First up we have a strangely un-engaging set from the normally irrepressible Yes Cadets. Opening with a slowed down version of Canada, the band seem out of sorts. There’s not much in the way of banter and the lack of crowd reaction doesn’t seem to be helping. We’ve seen them better than this, here’s hoping it’s just an off night.

Yuck (please ignore the terrible name) is the vehicle of Daniel Blumberg, former frontman with indie-synth wunderkinder Cajun Dance Party, an outfit that collapsed under the weight of music weekly hype while still in their teens.
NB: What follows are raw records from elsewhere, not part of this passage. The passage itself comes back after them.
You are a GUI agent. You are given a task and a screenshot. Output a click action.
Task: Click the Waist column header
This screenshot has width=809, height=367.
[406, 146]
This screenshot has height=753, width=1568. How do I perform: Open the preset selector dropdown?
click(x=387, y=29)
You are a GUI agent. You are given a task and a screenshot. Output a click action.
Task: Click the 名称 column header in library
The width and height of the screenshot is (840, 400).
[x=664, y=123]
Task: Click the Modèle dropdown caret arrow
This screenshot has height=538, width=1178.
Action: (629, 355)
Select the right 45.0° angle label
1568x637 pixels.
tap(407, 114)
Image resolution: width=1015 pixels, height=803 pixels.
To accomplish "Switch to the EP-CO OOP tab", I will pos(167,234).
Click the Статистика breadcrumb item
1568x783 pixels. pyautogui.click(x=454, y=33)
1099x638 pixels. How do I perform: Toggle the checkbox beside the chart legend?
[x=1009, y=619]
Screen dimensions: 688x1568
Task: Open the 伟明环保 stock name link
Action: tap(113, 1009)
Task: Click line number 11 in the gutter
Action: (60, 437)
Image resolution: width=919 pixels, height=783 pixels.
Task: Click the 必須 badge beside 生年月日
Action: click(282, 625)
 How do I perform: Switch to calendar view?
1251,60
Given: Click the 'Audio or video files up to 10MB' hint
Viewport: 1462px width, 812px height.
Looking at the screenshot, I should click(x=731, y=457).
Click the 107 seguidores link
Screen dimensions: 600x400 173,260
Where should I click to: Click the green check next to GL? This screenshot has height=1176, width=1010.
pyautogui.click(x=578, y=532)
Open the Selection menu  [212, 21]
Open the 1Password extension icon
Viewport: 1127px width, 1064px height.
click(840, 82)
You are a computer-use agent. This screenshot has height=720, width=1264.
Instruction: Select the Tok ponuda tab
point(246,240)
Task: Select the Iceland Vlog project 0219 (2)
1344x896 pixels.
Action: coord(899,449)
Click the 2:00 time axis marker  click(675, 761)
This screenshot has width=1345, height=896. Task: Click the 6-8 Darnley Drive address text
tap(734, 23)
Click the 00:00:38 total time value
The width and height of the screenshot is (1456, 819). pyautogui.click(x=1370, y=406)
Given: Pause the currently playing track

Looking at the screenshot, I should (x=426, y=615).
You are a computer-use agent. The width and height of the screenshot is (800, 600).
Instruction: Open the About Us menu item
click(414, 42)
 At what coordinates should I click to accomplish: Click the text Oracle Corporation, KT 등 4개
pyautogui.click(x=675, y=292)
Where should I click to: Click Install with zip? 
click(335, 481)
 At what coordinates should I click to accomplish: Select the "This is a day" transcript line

You can’t keep a good man down and Yuck are a million miles (and not a few decades) away from the sounds of Cajun Dance Party. There’s bank upon bank of effects pedals walls of sound and shronky guitars. It’s like Sir Richard Attenborough found a lump of Jay Mascis embedded in amber and cloned the mighty Dinosaur Jnr. for a thrilling, indie-rock theme park.

It’s uncanny, the similarities. Yuck could have stepped straight off the Empire Records soundtrack, they’re a band that could have saved your life and a pre-acid house Alan McGee would have signed them in an instant. It’s almost a shock when the engaging frontman addresses us in a well-spoken English accent.

There’s only one problem. The sound. After the initial teething issues (notably dominant bass and muddy vocals) are sorted out there’s one major issue. The sound is note perfect but no-where near loud enough. Maybe it’s having experienced the sheer face melting volume of Mogwai or Dinosaur Jnr. But it’s just too quiet.

This is the only thing barring a real, visceral reaction. It’s only with the last song that the sound and the fury let rip and the band show themselves at their finest. It’s a real shame, Yuck are a fully formed shoegazing powerhouse.

ATL recalls the first time we saw The Pains of Being Pure at Heart, whose debut album was a facsimile of their favourite bands, only to blow us away with their more assured second. There’s a lot of the same feeling here, the latent power is clear to see.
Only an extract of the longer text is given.